WHAT YOU SHOULD DO: Leaving out all pictures, repeat exactly the lines from the one that holds "Task: Open the" to the last line of the entries below.

(INFORMATION GIVEN begins)

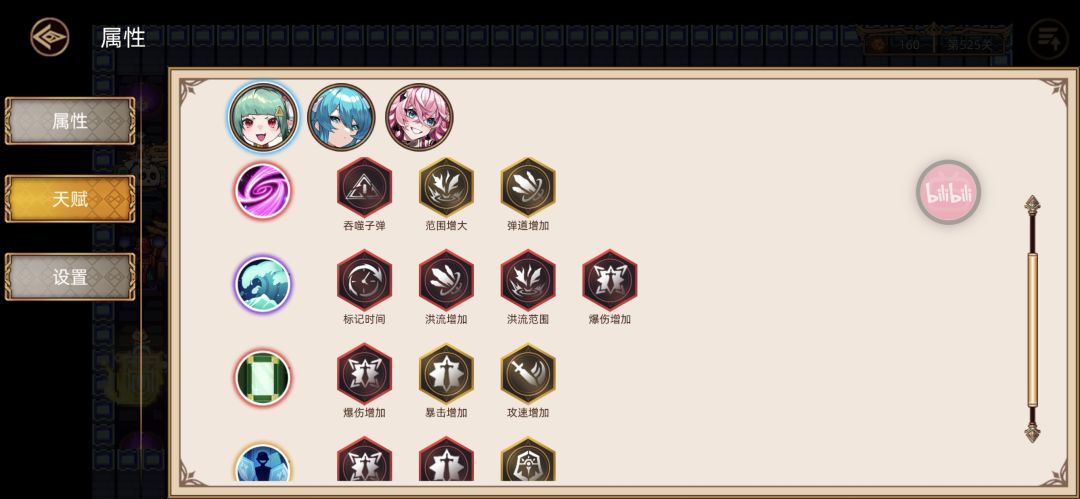Switch to the 属性 tab
The height and width of the screenshot is (499, 1080).
coord(70,121)
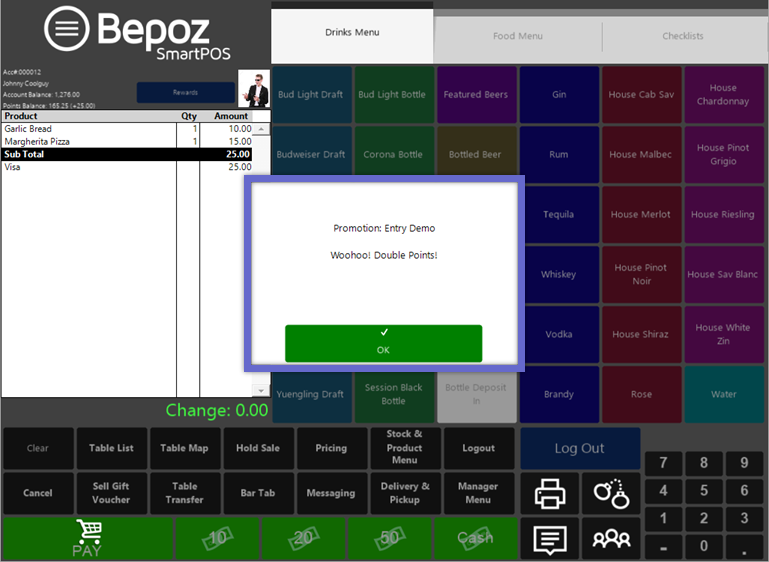Open the Bepoz hamburger menu icon
Viewport: 769px width, 562px height.
pyautogui.click(x=67, y=29)
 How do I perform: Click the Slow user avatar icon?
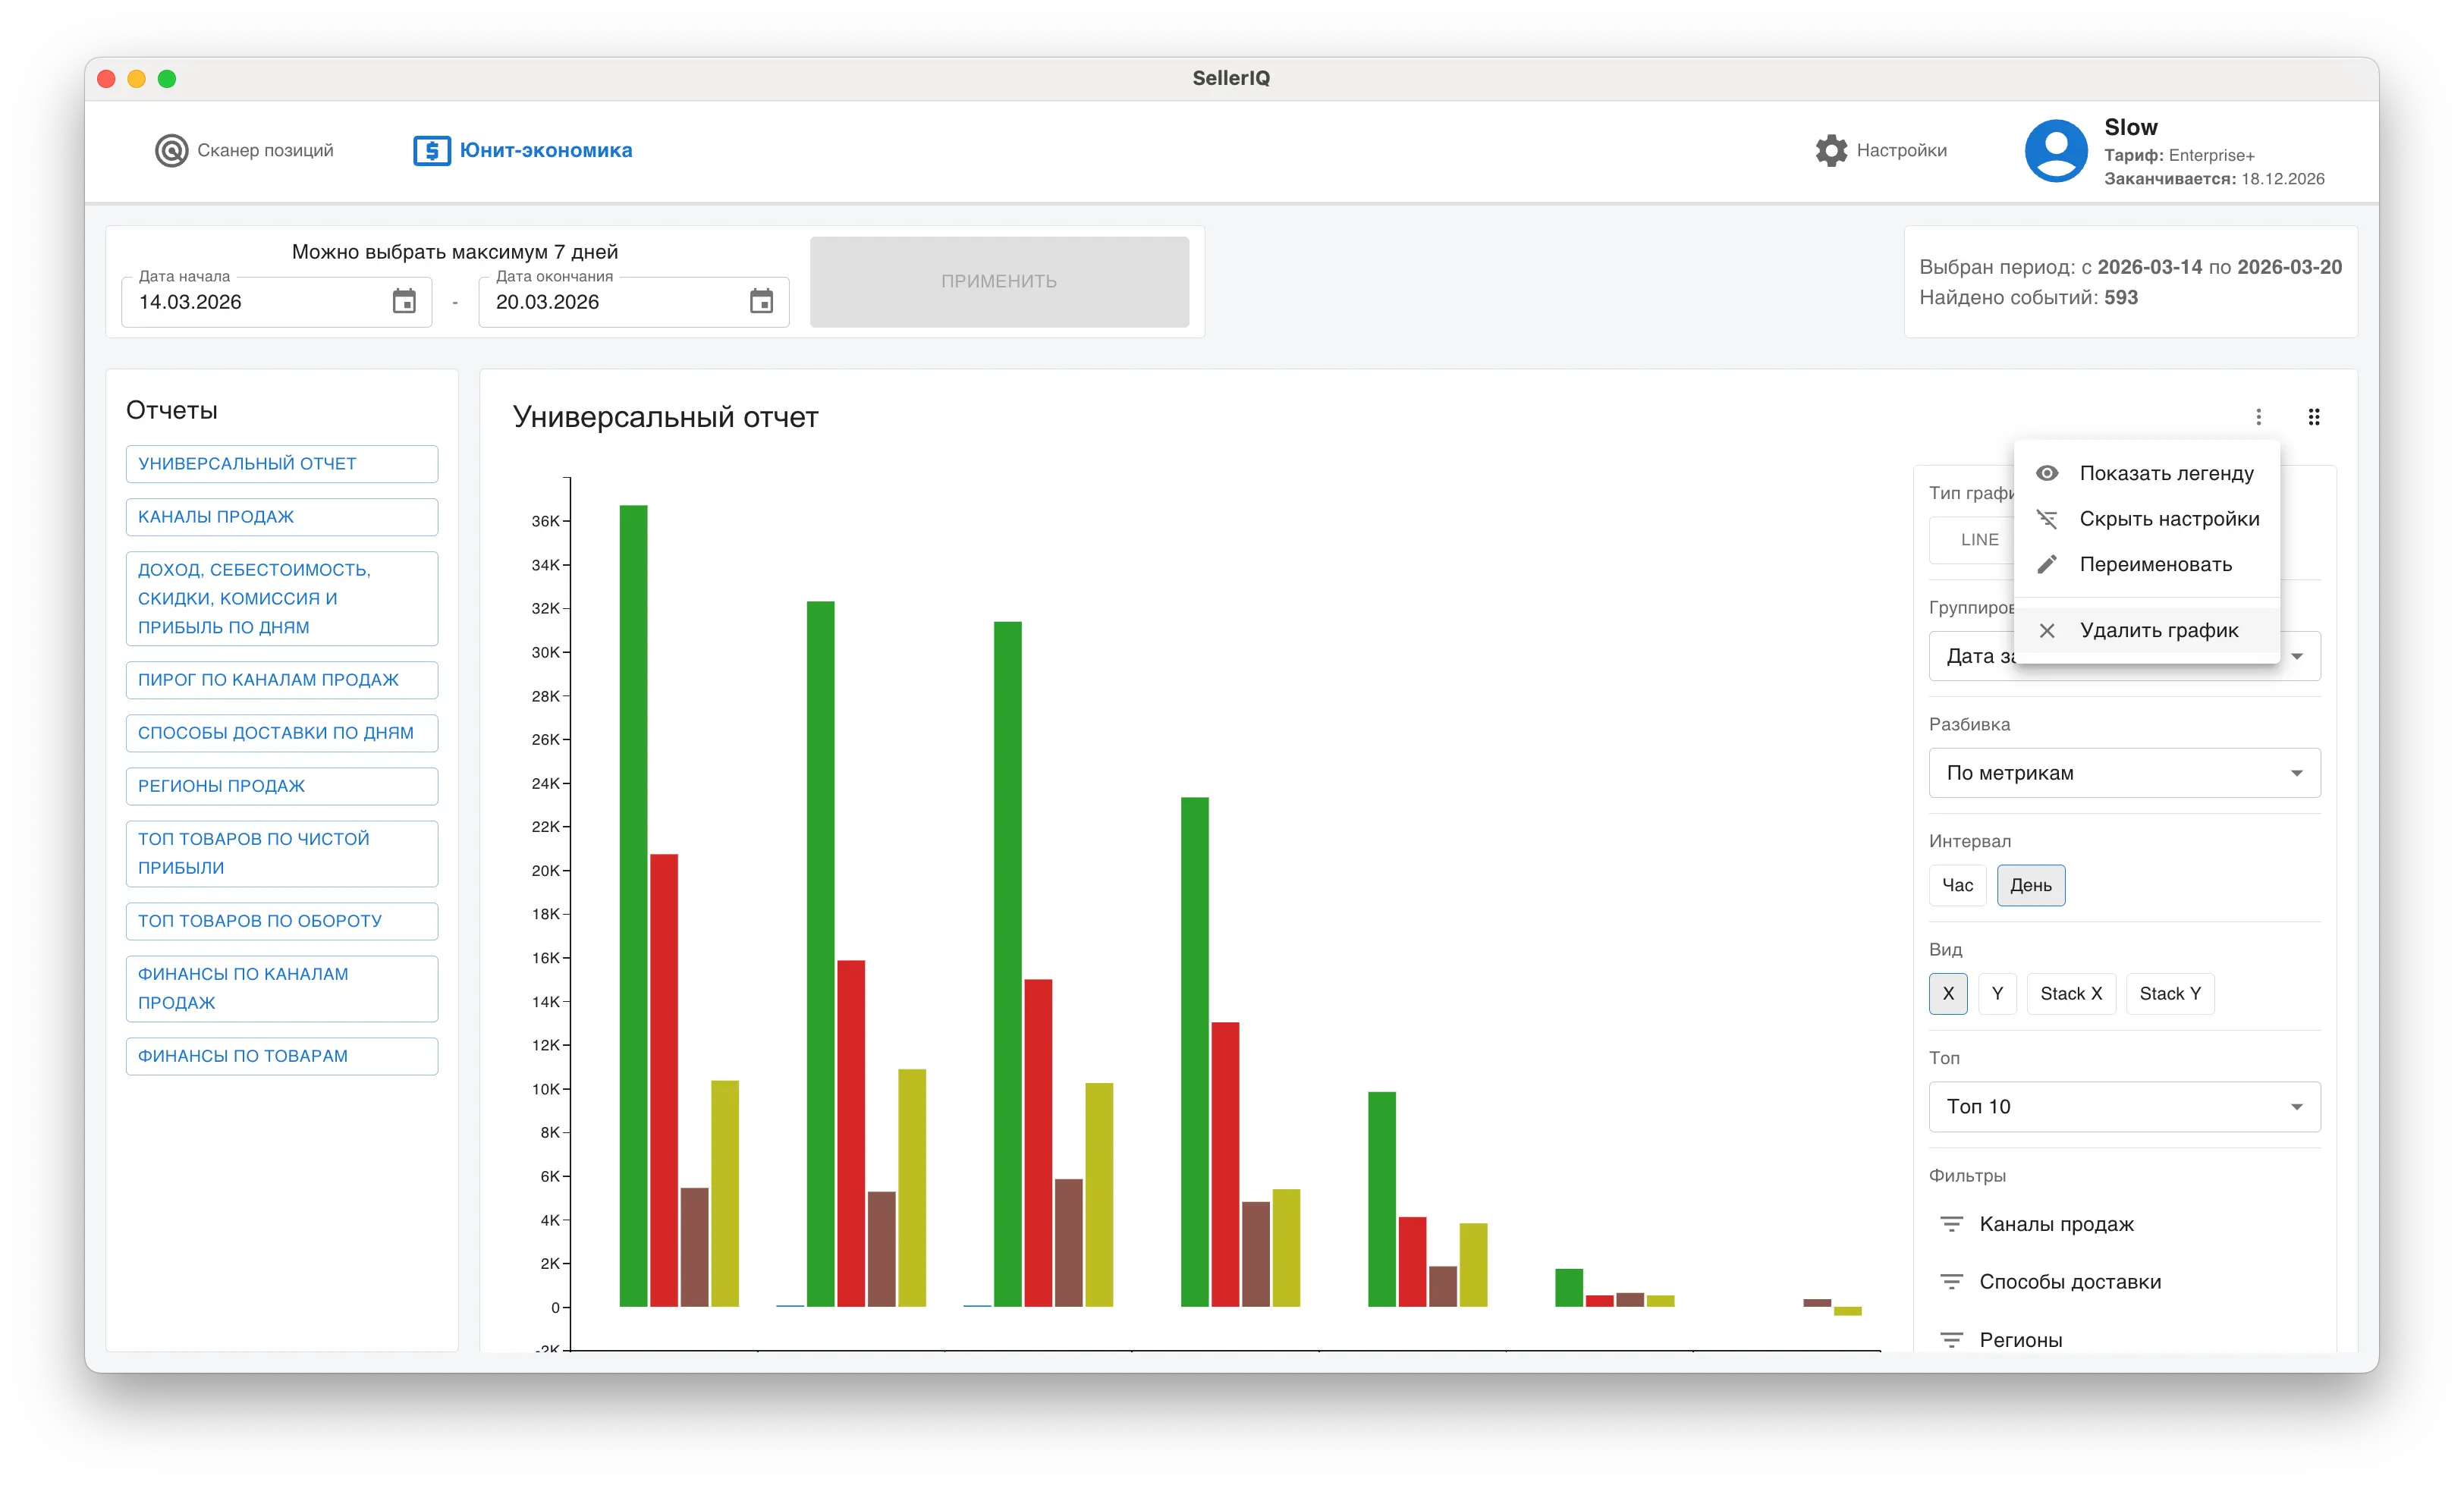coord(2055,150)
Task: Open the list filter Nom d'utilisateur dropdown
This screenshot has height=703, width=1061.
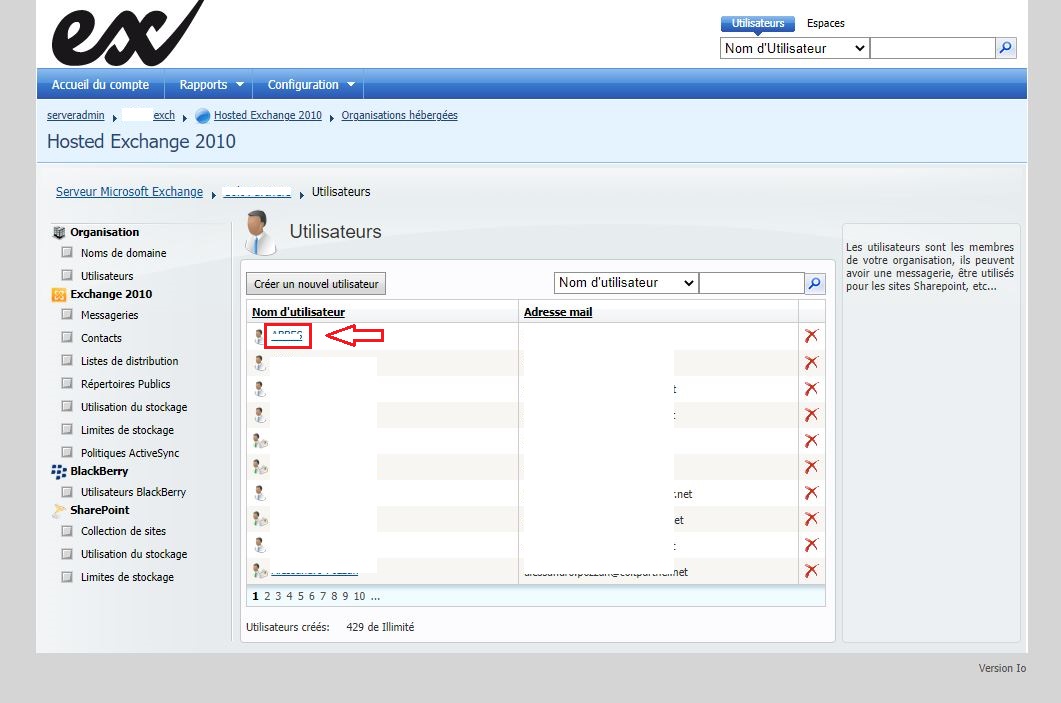Action: coord(626,283)
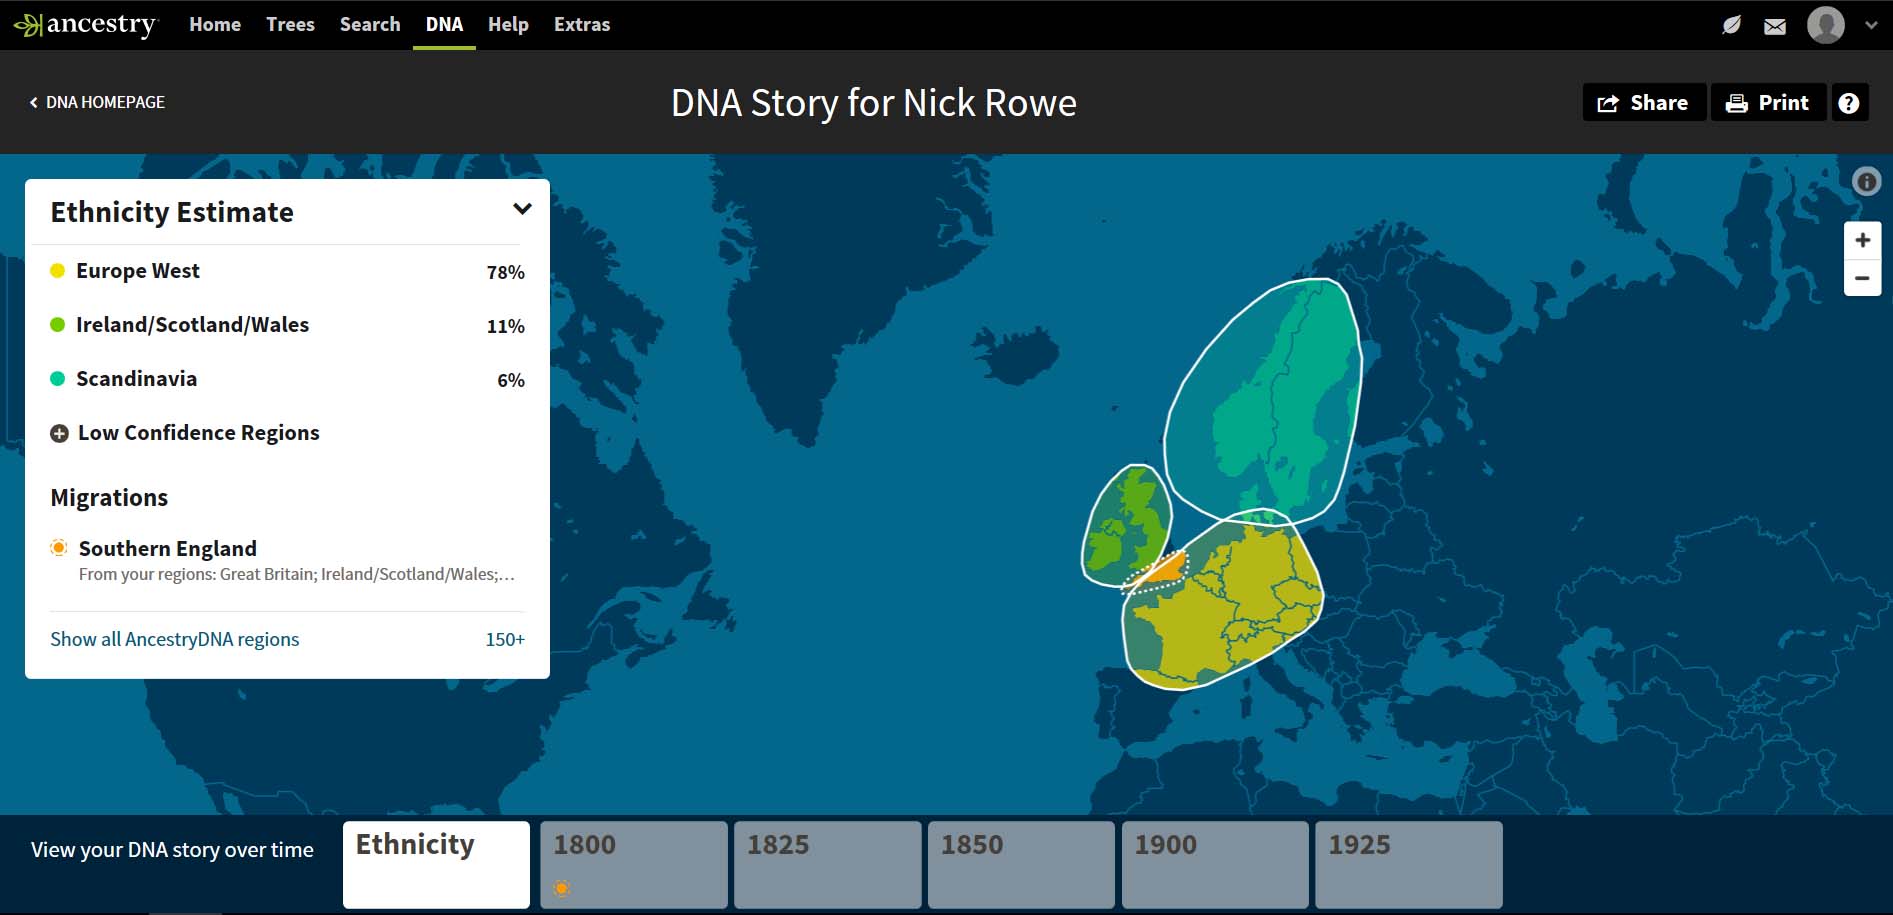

(INFORMATION GIVEN ends)

SOLUTION FOR THIS PROBLEM:
Task: Open the list filter Nom d'utilisateur dropdown
This screenshot has height=703, width=1061.
Action: coord(626,283)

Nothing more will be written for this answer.